Raytheon CEO Gregory Hayes said inflation has not made a noteworthy impact on the company, due to long-term supply agreements in place that cover a vast majority of its materials. He said that an extended period of inflation would primarily result in the company passing the increased costs on to the government customer.
Aslett of Mercury Systems referenced substantial increases in lead times and price inflation. He applauded his team for handling it well and signaled his belief that the inflationary environment and risk associated with revenue will be “around for quite some time.” In response, his team made additional raw material purchase commitments to cover the second half of the year.
DeMarco of Kratos noted price increases in certain areas, specifically target and tactical drones. The company has tried to pass along price increases when able but has a variety of firm fixed-price contracts with firm fixed-price options that provide little flexibility.
4. Leading with innovation
Defense technologies continue to challenge the status quo and revolutionize defense, warfighting and security. Executives see opportunities relating to hypersonics, artificial intelligence, machine learning and the metaverse.

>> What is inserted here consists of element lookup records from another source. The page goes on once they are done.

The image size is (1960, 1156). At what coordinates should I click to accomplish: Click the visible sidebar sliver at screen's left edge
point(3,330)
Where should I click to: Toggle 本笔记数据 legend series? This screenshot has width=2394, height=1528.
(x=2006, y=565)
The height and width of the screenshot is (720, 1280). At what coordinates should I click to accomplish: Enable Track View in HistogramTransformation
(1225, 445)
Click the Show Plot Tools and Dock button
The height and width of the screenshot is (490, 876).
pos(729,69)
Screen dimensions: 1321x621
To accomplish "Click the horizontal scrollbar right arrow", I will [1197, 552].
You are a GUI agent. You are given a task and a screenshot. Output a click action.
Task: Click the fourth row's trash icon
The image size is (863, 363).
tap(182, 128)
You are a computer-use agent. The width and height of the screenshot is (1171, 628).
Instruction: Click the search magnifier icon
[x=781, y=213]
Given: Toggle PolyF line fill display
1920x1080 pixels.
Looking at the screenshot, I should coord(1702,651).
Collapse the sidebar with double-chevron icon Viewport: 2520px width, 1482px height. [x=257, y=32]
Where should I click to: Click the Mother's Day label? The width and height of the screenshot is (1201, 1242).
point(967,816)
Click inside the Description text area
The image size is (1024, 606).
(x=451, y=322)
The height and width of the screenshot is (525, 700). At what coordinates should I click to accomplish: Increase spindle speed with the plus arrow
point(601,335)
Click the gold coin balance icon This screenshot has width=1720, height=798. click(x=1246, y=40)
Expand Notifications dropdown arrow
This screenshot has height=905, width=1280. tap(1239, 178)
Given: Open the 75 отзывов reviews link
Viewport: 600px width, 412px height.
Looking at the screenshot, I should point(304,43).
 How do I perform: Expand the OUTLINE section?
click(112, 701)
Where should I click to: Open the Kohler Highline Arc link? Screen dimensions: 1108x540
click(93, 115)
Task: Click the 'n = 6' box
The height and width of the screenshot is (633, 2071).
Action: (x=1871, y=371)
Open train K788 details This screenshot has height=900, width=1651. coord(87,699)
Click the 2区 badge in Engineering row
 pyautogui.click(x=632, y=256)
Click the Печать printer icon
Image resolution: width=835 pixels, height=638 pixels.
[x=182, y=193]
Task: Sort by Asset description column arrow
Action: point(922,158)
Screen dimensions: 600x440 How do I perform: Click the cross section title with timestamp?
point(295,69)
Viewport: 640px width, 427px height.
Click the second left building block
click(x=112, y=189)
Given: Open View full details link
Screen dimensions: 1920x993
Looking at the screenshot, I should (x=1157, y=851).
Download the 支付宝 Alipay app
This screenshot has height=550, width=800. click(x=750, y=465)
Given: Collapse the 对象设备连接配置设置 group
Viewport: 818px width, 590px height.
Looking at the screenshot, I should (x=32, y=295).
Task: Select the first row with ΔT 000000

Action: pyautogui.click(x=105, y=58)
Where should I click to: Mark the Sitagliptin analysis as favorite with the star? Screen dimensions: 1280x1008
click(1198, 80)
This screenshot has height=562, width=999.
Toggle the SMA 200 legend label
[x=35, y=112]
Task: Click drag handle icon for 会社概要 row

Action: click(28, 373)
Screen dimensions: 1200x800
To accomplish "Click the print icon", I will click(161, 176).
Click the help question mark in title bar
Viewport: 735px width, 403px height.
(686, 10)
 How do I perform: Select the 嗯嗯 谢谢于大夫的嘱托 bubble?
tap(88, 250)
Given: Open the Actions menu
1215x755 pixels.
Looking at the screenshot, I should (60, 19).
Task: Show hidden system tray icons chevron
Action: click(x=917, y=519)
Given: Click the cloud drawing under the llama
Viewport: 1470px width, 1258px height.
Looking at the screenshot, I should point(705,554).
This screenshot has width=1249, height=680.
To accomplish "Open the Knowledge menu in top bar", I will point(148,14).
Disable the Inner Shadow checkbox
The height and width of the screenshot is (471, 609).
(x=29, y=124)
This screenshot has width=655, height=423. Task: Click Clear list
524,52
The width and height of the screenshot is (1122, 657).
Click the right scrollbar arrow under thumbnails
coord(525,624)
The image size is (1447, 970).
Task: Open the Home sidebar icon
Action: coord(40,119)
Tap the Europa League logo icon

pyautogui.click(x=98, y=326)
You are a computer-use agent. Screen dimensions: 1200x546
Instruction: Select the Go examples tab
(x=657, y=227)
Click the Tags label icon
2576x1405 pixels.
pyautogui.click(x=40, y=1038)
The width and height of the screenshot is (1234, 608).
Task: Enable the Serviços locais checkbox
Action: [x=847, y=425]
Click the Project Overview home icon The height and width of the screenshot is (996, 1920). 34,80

L3Harris’ Kubasik said the company continues to integrate its businesses while redesigning factory layouts, integrating automation tools, and using augmented reality to display and validate processes. He also noted investment in a risk dashboard that uses publicly available data around weather, wildfires and suppliers’ financial stability to gain greater supply chain visibility.
Maxar CEO Daniel Jablonsky took the innovation chatter even further by discussing the gaming, simulation and metaverse applications of high-accuracy data.
DeMarco of Kratos highlighted an all-too-common issue of living on the cutting edge: the Department of Defense’s so-called Valley of Death. That term refers to the two-year period between receiving funding to develop a product and it becoming part of a program of record.
Kratos is in the Valley of Death with several of its tactical drones. “We are doing everything we can with the DOD customer set, the Pentagon customer set and congressionally,” DeMarco said, “to encourage them … to move faster than the existing military DOD bureaucracy and infrastructure allows them to do.”
Defense procurement practices and policy must evolve to support innovation and development in a rapidly changing world and threat environment.
Company executives in the sector remain agile, anticipating future government spending trends and investing in rapidly advancing technologies. We expect fourth-quarter earnings calls to touch on continued supply chain monitoring, the 2022 National Defense Authorization Act, and continued developments around broader labor and pricing issues facing the macroeconomy.